- Gish Abay Location in Ethiopia
- Coordinates: 10°59′N 37°13′E﻿ / ﻿10.983°N 37.217°E
- Country: Ethiopia
- Region: Amhara Region
- Zone: Mirab Gojjam Zone
- Elevation: 2,744 m (9,003 ft)

Population (2005)
- • Total: 3,385
- Time zone: UTC+3 (EAT)

= Gish Abay =

Gish Abay is a town in west-central Ethiopia. Located in the Mirab (West) Gojjam Zone of the Amhara Region, it is the administrative center of Sekela woreda. The town is named after the nearby Mount Gish and the Abay River (Blue Nile) whose source is in the foothills of the mountain. It is the administrative center of Sekela woreda.

Based on figures from the Central Statistical Agency in 2005, Gish Abay has an estimated total population of 3,385 of whom 1,615 are men and 1,770 are women. The 1994 census reported this town had a total population of 1,959 of whom 850 were men and 1,109 were women.

== Source of the Blue Nile ==
Gish Abay is best known as the source of the Abay, or Blue Nile, also known as Felege Ghion in Ge'ez, the liturgical language of Ethiopia. In scientific logic based on river basin, the source of Abay (the blue Nile) is Lake Tana. it is basically because the water volume that inters in to lake Tana from Gilgel Abay, Picolo Abay is only one third of the water volume that leaves Lake Tana at the outlet as there are more than 60 rivers that enter into lake Tana among which 5 rivers including Gilgel Abay holds 93% of the Abay river at the outlet of Lake Tana. In which the rest four rivers other than Gilgel Abay originates from Gonder Province. Above all the small springs at Gish-Abay town are by far smaller than the other rivers that join the small spring discharges from Gish-Abay Abay, for example Kelti river from Agew-Awi zone is by far larger than the three springs discharge at Gish-Abay town. Its only the catholic priest Pedro Paez, who described it as the source of Abay on his religious mission to preach Catholic to the orthodox Christians for acceptance by the local people. Felege Ghion consists of three small springs found within a diameter of about 20 meters. These waters are believed to have a healing power and considered holy by the Ethiopian Church. The first European recorded as having visited the source of Blue Nile at Gish Abay is Pedro Páez, a Spanish missionary, who arrived at these springs 21 April 1618. In the 18th century, the culture and religion of the local people of Gish Abay was chronicled in detail by the 18th century explorer, James Bruce. The British Consul Robert Cheesman was one of the later discoverers who published a geographical description of the area. A more recent expedition is made by a group of American navigators who navigate the river from its source at Gish to the Mediterranean Sea, led by geologist Pasquale Scaturro, whose adventure was related in the film Mystery of the Nile.

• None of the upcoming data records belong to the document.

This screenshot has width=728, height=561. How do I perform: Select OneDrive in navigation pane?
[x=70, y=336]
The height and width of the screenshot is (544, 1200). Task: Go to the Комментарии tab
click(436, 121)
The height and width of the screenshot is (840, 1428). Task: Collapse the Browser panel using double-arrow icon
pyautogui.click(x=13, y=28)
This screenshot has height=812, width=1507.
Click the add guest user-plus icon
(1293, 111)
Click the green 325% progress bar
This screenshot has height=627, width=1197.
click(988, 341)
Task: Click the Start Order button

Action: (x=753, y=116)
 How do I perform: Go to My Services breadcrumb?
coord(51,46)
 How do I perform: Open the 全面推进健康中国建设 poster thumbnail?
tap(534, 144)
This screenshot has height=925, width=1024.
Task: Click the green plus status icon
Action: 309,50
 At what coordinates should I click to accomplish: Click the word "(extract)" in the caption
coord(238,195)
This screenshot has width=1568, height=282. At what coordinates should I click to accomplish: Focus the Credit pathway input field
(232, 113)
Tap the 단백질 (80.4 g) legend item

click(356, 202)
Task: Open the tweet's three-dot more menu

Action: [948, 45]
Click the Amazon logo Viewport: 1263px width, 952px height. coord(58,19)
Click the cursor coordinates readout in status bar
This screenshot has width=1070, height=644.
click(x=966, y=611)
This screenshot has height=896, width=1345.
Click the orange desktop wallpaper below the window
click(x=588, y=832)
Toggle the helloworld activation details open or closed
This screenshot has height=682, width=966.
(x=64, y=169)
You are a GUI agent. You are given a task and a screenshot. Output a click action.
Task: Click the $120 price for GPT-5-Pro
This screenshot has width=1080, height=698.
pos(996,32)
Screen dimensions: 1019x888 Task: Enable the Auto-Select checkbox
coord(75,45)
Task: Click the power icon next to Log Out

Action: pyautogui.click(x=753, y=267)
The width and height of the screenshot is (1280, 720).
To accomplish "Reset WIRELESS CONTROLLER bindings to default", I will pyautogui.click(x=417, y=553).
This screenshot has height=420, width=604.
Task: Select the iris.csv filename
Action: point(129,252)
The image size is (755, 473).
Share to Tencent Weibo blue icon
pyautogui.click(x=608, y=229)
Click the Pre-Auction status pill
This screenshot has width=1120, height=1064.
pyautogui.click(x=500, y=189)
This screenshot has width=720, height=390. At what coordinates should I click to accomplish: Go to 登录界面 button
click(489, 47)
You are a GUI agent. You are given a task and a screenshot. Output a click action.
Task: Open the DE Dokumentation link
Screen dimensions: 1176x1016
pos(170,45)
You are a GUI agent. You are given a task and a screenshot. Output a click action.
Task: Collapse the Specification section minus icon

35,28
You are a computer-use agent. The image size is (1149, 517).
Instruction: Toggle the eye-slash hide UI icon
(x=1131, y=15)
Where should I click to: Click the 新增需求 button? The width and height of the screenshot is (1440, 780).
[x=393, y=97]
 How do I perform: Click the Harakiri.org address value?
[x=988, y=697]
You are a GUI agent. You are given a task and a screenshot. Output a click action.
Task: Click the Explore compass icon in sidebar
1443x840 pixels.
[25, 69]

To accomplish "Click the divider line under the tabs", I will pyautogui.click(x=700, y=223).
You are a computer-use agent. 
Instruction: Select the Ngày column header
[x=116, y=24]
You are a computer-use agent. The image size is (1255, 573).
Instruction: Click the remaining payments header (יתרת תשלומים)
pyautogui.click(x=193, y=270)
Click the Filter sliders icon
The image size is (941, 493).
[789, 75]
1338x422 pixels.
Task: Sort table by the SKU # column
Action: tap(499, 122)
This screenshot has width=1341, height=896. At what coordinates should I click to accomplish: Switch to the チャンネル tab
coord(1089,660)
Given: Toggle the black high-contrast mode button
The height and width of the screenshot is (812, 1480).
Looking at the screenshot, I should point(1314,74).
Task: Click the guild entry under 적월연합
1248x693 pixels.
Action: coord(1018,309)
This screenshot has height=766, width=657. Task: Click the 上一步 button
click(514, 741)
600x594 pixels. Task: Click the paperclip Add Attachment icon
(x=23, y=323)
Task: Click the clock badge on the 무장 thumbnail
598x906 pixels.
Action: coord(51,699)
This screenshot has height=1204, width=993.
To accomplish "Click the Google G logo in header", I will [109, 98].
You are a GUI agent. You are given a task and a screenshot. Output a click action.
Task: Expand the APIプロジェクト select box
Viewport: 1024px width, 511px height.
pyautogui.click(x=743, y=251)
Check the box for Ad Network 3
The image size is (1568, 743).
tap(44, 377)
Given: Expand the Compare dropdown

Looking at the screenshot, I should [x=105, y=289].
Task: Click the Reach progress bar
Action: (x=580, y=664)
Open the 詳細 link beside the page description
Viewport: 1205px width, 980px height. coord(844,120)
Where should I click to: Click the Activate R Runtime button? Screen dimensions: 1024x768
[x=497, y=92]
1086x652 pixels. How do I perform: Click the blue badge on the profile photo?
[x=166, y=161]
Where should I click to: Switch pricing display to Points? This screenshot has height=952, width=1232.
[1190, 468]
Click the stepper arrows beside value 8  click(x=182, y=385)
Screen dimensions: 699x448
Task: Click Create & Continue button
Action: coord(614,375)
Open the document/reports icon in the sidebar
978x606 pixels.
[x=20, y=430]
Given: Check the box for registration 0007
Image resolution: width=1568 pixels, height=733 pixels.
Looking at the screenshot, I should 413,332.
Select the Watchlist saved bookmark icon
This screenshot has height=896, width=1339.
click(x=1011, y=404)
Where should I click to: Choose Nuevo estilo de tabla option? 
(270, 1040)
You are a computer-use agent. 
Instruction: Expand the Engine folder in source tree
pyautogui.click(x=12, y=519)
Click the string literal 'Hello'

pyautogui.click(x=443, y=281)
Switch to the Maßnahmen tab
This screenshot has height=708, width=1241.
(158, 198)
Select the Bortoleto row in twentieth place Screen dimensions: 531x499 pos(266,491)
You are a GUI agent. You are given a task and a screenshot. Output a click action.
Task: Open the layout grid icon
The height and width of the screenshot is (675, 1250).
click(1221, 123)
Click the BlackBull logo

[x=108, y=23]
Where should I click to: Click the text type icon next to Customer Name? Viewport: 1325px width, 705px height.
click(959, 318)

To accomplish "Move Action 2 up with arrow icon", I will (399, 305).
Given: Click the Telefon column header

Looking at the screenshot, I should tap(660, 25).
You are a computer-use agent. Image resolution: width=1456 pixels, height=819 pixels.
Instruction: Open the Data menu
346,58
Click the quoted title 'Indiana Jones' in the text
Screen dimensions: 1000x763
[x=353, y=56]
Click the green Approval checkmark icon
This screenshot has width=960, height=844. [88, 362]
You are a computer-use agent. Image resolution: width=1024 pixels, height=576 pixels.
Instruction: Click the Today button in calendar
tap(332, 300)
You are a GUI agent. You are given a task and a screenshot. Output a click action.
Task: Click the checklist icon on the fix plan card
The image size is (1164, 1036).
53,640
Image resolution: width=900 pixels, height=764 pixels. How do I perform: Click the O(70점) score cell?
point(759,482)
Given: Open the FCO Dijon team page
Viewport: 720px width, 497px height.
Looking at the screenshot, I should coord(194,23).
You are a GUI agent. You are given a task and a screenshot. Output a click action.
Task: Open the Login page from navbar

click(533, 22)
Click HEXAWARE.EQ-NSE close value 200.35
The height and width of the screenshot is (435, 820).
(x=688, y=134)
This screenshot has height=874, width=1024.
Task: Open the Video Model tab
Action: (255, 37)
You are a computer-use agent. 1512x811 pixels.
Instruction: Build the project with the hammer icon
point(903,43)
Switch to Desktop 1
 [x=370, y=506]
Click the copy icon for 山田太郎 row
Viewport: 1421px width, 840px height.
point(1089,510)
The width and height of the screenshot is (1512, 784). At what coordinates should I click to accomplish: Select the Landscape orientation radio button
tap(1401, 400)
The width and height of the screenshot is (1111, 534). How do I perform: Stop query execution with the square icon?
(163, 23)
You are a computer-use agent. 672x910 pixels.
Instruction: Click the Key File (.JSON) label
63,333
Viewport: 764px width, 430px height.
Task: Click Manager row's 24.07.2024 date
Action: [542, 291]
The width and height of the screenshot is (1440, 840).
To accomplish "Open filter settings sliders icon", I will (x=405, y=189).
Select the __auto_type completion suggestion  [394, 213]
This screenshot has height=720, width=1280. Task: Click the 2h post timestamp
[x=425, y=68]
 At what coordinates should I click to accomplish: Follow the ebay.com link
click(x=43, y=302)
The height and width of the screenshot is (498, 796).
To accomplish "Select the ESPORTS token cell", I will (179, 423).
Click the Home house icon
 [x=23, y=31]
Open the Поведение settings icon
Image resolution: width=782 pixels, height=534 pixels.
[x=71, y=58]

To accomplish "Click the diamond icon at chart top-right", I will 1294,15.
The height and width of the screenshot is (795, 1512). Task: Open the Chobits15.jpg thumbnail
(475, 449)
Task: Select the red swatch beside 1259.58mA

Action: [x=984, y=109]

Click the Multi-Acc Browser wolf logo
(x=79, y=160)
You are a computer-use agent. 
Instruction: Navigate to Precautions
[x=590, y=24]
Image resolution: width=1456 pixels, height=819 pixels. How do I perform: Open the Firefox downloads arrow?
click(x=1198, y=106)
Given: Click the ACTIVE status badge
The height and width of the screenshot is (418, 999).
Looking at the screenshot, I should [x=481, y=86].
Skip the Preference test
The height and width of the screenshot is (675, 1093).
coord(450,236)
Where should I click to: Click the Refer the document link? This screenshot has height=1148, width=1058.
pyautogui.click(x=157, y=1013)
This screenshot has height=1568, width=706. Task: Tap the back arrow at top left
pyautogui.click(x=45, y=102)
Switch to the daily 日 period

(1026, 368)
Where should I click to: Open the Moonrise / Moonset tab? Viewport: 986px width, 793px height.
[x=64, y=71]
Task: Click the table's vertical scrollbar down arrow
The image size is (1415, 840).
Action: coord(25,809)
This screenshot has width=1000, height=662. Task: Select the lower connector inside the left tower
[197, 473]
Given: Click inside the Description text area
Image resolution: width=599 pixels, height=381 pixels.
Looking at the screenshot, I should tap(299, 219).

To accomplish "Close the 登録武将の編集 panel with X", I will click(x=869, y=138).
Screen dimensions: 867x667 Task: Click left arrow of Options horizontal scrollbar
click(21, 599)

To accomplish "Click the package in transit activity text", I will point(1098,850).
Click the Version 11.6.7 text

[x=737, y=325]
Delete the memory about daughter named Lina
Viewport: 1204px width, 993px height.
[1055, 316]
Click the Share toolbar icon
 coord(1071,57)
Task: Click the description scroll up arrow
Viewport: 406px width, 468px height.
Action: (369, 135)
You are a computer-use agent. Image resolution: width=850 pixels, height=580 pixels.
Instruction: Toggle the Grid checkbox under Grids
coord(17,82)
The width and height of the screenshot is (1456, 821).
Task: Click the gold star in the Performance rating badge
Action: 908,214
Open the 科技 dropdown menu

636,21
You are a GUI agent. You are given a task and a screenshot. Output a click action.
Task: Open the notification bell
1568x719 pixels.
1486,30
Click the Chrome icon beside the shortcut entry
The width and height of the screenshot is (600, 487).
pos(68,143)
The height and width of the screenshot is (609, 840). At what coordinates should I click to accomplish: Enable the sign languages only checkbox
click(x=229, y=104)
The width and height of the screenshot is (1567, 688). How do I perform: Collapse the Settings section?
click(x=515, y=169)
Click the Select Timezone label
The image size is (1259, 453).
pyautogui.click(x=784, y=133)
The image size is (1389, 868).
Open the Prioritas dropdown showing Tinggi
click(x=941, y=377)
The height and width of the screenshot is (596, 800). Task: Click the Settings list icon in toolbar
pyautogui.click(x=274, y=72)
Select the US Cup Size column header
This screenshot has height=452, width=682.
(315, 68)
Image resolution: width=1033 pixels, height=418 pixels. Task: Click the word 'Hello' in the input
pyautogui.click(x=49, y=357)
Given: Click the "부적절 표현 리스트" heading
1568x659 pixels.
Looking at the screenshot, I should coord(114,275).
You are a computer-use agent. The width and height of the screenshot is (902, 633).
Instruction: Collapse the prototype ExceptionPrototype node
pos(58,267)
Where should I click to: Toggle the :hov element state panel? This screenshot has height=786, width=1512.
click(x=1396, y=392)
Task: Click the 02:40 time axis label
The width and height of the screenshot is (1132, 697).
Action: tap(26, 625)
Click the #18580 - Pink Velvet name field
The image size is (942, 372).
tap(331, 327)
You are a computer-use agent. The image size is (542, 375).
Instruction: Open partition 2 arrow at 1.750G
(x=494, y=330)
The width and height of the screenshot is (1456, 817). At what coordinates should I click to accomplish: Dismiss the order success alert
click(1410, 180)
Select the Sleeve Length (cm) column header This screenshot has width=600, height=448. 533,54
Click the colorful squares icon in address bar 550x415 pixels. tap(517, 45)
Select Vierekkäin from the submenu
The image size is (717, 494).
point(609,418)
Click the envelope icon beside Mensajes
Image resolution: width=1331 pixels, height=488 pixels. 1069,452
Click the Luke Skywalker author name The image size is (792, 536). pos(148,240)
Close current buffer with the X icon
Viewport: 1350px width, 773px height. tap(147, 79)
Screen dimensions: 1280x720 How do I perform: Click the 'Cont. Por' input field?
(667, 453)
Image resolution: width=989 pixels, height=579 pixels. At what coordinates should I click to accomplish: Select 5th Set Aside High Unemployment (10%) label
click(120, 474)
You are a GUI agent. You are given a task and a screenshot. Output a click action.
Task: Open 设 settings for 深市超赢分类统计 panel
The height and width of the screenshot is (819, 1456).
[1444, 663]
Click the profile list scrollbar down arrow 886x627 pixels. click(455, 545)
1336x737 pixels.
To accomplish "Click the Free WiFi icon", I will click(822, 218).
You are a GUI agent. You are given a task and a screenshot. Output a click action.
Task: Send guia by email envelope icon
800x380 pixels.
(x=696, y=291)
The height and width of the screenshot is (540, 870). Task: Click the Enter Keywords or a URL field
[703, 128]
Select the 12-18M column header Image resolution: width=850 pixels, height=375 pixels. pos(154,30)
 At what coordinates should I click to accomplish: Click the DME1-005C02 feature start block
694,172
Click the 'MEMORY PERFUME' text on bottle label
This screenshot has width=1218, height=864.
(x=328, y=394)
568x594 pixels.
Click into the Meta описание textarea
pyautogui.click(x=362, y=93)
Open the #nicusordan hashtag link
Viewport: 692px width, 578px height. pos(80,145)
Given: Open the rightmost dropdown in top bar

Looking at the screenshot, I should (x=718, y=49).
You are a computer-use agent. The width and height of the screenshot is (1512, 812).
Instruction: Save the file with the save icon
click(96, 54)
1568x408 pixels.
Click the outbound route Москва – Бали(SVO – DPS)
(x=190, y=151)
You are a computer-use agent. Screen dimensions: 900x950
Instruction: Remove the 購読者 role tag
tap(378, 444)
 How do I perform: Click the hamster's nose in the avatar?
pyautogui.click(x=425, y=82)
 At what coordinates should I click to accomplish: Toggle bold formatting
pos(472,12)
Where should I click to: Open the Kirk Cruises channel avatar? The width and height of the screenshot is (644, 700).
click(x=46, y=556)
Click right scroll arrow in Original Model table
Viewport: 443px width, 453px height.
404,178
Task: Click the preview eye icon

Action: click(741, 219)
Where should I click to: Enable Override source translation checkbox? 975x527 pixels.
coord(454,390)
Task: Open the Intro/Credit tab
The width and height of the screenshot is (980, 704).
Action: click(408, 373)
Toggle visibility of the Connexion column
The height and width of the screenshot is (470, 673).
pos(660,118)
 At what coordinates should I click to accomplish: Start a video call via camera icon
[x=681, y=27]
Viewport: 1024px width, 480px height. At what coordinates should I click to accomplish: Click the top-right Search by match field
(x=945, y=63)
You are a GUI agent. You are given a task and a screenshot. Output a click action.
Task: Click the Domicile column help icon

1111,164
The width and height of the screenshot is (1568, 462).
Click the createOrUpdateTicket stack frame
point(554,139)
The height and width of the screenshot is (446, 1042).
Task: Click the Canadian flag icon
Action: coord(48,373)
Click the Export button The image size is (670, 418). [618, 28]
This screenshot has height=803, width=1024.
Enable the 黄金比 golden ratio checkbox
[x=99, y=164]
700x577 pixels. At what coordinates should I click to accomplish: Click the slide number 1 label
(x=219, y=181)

About 100 meters north of the source of Abay is the church of Gish Abay Felege Ghion Abune Zerabruk Monastery, which has been one of the most respected centers for church education over the past centuries. Although local inhabitants believe the monastery was founded in the 17th century by a local saint called Abune Zerabruk, whose memory is honored with a celebration at the church each year on Tir 13 (January 20), Cheesman speculated that the name of the saint is a corruption of the explorer James Bruce. There is also another church in the town, dedicated to Saint Mary, with considerable spiritual significance. Together with other sites in Sekela woreda, like Fasildes Castle and Lake Gudera, Gish Abay is now identified as a notable tourist destination in Gojjam.

== History ==
The town is founded in a place called Yideb, a mountainous area where Italian occupation forces fortified during the Second Italo-Abyssinian War. During the war, the Italian fort was under constant attack from the local Arbegnoch groups, most notably Dejazmach Zelleke Desta, and the Italians left the fort before the arrival of Haile Selassie and British forces. Then, the area was used as a base for the liberation forces, which attracted the local people to settle at Yideb. The settlement led to the foundation of Gish Abay which soon became an important market center for cereals and cattle. Its development continued until the lack of suitable space on the mountainous area of Yideb limited further expansion, and led in 1987 to the town being re-established at a location much closer to Mount Gish and the source of Abay.

Modern education was introduced in 1952 with the opening of Dejazmach Zelleke Desta Elementary School. Now there are another two schools serving the town: the Gish Abay Elementary and Junior High School, and the Abay Minch Secondary and Preparatory High School. The town is connected by a 39 km gravel road to Tilili, which is located on the main Addis Ababa-Debre Marqos-Bahir Dar road. Another road, which will connect Gish Abay to Adet is also under construction, which will make the distance with Bahir Dar less than 100 km.